- _Texto de lectura_
┌──

El gobierno emocional

Las emociones tienen una gran importancia a la hora de configurar el espacio público. Se equivoca quien vea en ellas únicamente un factor que distorsionaría la racionalidad de los procesos políticos. Adela Cortina escribía en estas mismas páginas un brillante artículo sobre esta cuestión (¿Cómo se forman las mayorías?, 17.02.2008) pero que me gustaría complementar con otro punto de vista en parte alternativo.

Las emociones pueden ciertamente actuar como elementos de despolitización, pero también pueden contribuir de una manera insustituible a la configuración de bienes públicos. De esto último son un buen ejemplo la necesidad de la confianza para la economía o de la esperanza colectiva para la movilización política; las autoridades del tráfico intentarán que los conductores no sean demasiado intrépidos e incluso que tengan un poco de miedo; quienes tienen la responsabilidad de fomentar la innovación están interesados en que la ciudadanía sea menos temerosa y arriesgue...

Son ejemplos que ilustran hasta qué punto la acción política tiene que ver con el gobierno de las emociones sociales, sobre las que debe incidir, del mismo modo que se gestionan otros aspectos de la ciudadanía no menos relevantes para la consecución del interés general.

Es cierto que venimos de una cultura que no sabe muy bien qué hacer con las emociones y que, en este tema, se polariza entre quienes tienen una profunda desconfianza frente a la presencia de los sentimientos en política y los que, sabedores de este vacío sentimental, utilizan de una manera populista los sentimientos. Como tantas veces ocurre con los antagonismos, unos y otros se realimentan: el empeño de unos por vaciar sentimentalmente la política es visto por otros como una oportunidad de llenar ese hueco mediante la movilización sentimental, lo que a su vez acrecienta la desconfianza en los primeros y continúa alimentando la espiral.

El secreto punto de acuerdo entre unos y otros consiste en su concepción de que los sentimientos son motivaciones irracionales, que irrumpen desde fuera en el espacio de la política y lo distorsionan.

Lo único que diferencia a los racionalistas y a los sentimentales es que unos temen esa irrupción y otros la celebran, pero ambos coinciden en considerar tener una idea despolitizada de la esfera emocional, autosuficiente respecto de la esfera política. Entienden los sentimientos como algo que los individuos poseen, pero no como algo que es socialmente construido.

└──

- _Tareas escritas_
**A.** Según el texto sobre el gobierno emocional, ¿en qué concepción coinciden en secreto los racionalistas y los sentimentales?
**B.** Por favor, transcribe las líneas del listado empezando por la que contiene "unless (432, 526)" y terminando en la que contiene "scale is located at coordinates (167, 179).", ambas incluidas.

- _Material de trabajo_

┌──

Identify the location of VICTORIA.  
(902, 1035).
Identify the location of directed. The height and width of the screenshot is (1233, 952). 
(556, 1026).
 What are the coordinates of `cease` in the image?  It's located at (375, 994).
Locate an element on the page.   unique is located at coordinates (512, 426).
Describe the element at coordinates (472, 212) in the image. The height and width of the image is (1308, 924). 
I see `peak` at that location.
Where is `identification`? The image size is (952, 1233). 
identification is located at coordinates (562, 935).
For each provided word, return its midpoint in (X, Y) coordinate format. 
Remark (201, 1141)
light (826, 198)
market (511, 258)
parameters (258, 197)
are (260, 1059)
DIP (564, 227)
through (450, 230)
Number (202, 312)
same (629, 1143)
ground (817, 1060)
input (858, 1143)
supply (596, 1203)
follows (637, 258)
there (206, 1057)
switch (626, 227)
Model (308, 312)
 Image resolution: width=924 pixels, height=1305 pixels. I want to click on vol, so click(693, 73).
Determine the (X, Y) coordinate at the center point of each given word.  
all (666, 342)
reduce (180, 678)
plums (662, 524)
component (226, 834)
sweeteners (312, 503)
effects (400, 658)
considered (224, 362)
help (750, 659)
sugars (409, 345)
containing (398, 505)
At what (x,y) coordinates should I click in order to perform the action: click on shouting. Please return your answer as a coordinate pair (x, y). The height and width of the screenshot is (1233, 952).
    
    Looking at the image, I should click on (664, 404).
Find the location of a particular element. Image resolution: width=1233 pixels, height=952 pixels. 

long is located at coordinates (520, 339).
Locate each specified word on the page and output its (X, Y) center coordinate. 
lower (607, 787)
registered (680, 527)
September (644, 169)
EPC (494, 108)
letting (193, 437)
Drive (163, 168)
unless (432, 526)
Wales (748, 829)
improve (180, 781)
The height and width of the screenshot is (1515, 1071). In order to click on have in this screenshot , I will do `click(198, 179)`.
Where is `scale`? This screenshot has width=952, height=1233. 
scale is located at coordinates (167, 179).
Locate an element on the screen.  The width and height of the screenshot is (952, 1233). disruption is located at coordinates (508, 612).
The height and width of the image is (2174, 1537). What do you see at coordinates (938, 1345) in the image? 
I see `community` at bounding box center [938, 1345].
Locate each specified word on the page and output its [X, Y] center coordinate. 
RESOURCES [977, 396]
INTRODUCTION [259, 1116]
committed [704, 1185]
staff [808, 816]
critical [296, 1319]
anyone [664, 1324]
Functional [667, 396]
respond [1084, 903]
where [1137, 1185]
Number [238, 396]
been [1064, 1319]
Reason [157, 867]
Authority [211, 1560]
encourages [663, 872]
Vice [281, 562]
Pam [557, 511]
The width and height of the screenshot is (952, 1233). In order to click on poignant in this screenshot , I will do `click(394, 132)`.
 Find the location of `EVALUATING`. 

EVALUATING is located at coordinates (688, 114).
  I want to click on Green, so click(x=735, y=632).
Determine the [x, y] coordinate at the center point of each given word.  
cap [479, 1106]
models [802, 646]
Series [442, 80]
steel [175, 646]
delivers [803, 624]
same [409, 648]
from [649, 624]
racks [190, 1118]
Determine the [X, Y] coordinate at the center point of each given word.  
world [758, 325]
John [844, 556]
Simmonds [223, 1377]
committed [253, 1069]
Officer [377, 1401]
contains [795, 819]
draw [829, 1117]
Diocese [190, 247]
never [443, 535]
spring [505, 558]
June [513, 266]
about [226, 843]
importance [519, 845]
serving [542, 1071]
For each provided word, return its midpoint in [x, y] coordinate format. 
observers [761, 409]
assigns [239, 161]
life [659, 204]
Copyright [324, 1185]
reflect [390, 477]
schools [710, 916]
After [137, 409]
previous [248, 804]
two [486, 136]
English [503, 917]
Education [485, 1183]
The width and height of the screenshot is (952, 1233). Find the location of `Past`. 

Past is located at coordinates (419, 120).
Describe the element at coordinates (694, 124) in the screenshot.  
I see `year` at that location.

└──

- _Ejercicio resuelto_
**A.** En concebir los sentimientos como motivaciones irracionales que irrumpen desde fuera en el espacio de la política y lo distorsionan.

**B.**
unless (432, 526)
Wales (748, 829)
improve (180, 781)
The height and width of the screenshot is (1515, 1071). In order to click on have in this screenshot , I will do `click(198, 179)`.
Where is `scale`? This screenshot has width=952, height=1233. 
scale is located at coordinates (167, 179).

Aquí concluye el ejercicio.